## TEXTO DO EXERCÍCIO

Nesse particular, é também importante o grau de entrosamento entre o Governo e as associações empresariais. Considera que o setor têxtil está, do ponto de vista associativo, bem representado?

O setor têxtil está muito bem representado. Por experiência própria, podemos dizer que a ação no terreno das associações com as empresas tornou possível o crescimento da marca nacional, desde logo no exterior. Por exemplo, quando iniciámos a internacionalização foi fulcral o apoio da Associação Selectiva Moda. E o trabalho em torno da pandemia e dos apoios está a ser bem feito. Temos plena confiança na nossa representação.

Como vê o futuro do sector?

Normalmente é no fim das crises que se conseguem dar passos importantes. Há uma oportunidade para as empresas portuguesas – que sempre tiveram capacidade. A competição pelo preço, que teve sempre um peso muito grande, neste momento parece estar a ser substiuído por outros fatores que podem ser um benefício para os têxteis nacionais.

## INFORMAÇÃO APRESENTADA
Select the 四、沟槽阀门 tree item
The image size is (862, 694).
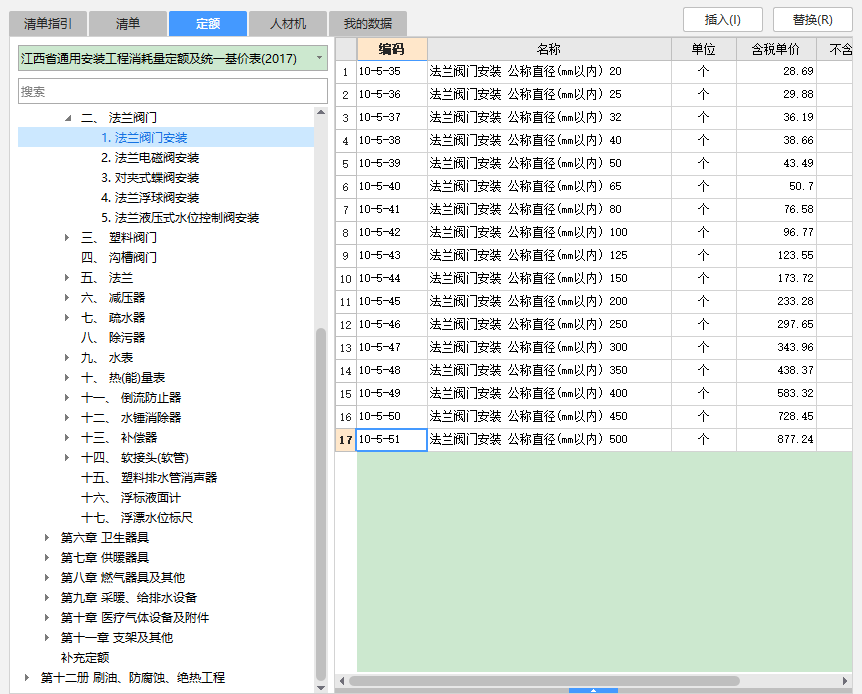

## TAREFA PROPOSTA
Reescreva em forma de lista, de modo mais breve, o parágrafo do texto do exercício que começa por «O setor têxtil está muito bem representado». Mantenha os factos principais.

## RESOLUÇÃO PROPOSTA
- O setor têxtil está muito bem representado.
- Por experiência própria, a ação das associações junto das empresas permitiu o crescimento da marca nacional, desde logo no exterior.
- No início da internacionalização, o apoio da Associação Selectiva Moda foi fulcral.
- O trabalho relativo à pandemia e aos apoios está a ser bem feito.
- Existe plena confiança na representação do setor.